- _REQUEST_
Rewrite the listing below, replacing "survey form" with "feedback form" and keeping every other line unchanged. Leave the pictures out of your version.

::: THE DATA

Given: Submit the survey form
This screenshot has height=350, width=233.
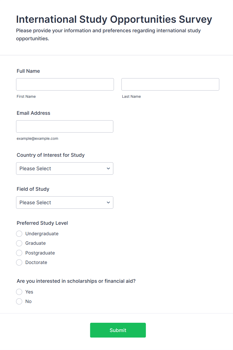Looking at the screenshot, I should point(118,330).
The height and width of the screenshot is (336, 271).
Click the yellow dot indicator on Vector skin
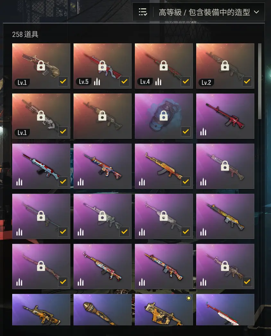[188, 298]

::::::

- _ANSWER TO THE TASK_
Given: Submit the feedback form
This screenshot has height=350, width=233.
Looking at the screenshot, I should point(118,330).
The height and width of the screenshot is (336, 271).
Click the yellow dot indicator on Vector skin
[188, 298]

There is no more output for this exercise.